Cranston gave her a tiny nod, leaning forward and touched forehead to forehead with her. She sighed, letting his woodsy, poppy flower scent fill her nose. It was calming, like a sedative wanting to seduce her in and never let her go. She had to let go, even if she didn’t want to. If there was ever a moment she didn’t want to end, this was it.
“Don’t forget me.”
“Never.”
He pulled back, planting a kiss on her head. Gazing straight into each other’s eyes for minutes, Aveta relished his strong arms encircling her and his handsome face.
“I’ve waited a long time for you, my love. I’ll wait forever more.”
Aveta smiled, tears glistening on her dark eyes. “And I for you.”
With that, he bent down and kissed her lips, softly at first, then a deep, wanting kiss that sped both their hearts up and left them breathless. Aveta pulled away before she could change her mind, touched her lips, feeling the warmth of his still dancing across them.
“I love you. I’ll be back.”
“I love you, too,” he nodded, and followed her to the door where he watched her cross the road and tread into the poppy fields to the oppressive mountain ahead, where the cavern to the Labyrinth was. Something told him he might never see her again, so he continued to watch her until her figure disappeared into the horizon and could no longer be seen.

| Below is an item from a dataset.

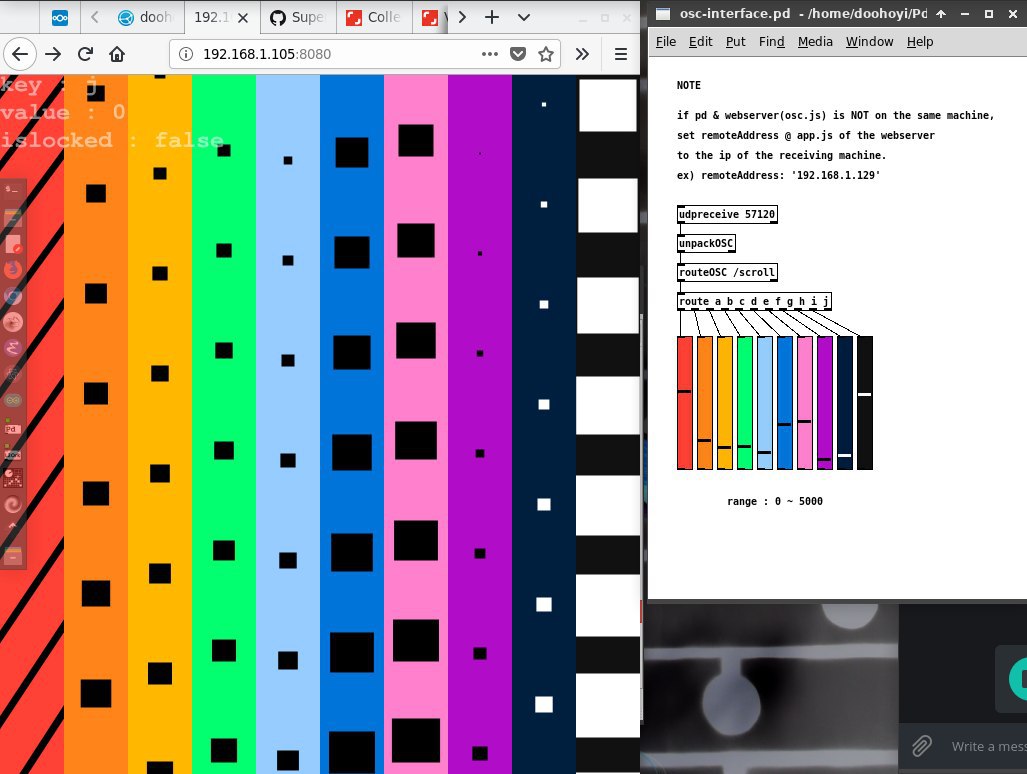Show site information icon in address bar
The image size is (1027, 774).
tap(187, 54)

Even then, he remained studying the spot she had last been. The poppies swayed with the slight breeze, dark pink under the burnt orange sky. How many days, weeks or months would he stare over this part of the fields until she returned? How much time would go by this time before he was graced with her beautiful face once more? He wasn’t sure, but something told him, it would be an eternity.
Chapter Eleven
Elisandra rushed forward, shoving her soldiers to the side as she passed through the dungeon and to the end to where the cavern to the Labyrinth began. She studied the dark hole in the wall, ominous and never disturbed by the dungeon guards or any Unseelie, for they knew what laid beyond. Nothing but death awaited them in the blackness.
“Where is she?” The Queen’s rage flushed her face scarlet and her disgust at being down here in the pits of the Withering Palace made her even more maddened. “Where did that little wench of a daughter of mine go? How did she escape?”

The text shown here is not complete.